In such a world, Shade’s DAO could weigh the merits of including ecological assets in Silk’s basket. Because remember, the beauty of Silk’s stability is that it can change it’s anchor points to whatever is most stable and valuable in the global economy. Bend the US dollar too much, USD pegged stables break. Bend the US dollar for Silk and it absorbs and flexes. Silk’s resiliency lies in its adaptability to any future scenario.

Scenario #3 — Mass Crypto Adoption

Now let’s have some fun with the most preferable of our three scenarios. It’s 2030 and the total crypto market cap is $150 trillion. Wow. I want to go to there.

Bitcoin dominance has tapered to 20% alongside a flourishing expansion of the cryptosphere. So the MC for BTC is $30 trillion. The majority of the world’s nations hold some Bitcoin. And for the sake of this scenario, let’s suppose that many people use BTC for everyday personal transactions (though I have contended elsewhere that this likely will not be the case).

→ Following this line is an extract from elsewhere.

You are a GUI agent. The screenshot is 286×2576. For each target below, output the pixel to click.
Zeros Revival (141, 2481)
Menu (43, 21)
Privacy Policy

In such a scenario, Bitcoin would have a well-deserved case to play a larger role in Silk’s index. Per Shade Protocol’s governance mechanisms, this decision would be proposed, discussed, debated, and voted on. Silk peg decisions belong to those who care about it: Shade and Silk holders.

Can You Break Silk?

Whether the global economy is oriented around Butterfinger candy bars or the new Antarctic Snow Dollar… Silk can build an appropriately weighted basket that mitigates volatility and assures stable value.

Now, you put Silk to the test.

Imagine a global scenario. How would Silk flex its basket to hold value in that environment?

Is the need, use case, and stability of Silk still intact?

If you can uncover a black swan scenario that breaks $SILK (outside of human extinction) and I’ll pay you 100 $SHD.

Part of how you build something great is by trying really hard to break it and see how it fares. Hey, you can even pull out a tin foil hat for this part! Are there any black swans or basket cases where Silk would appear not to function?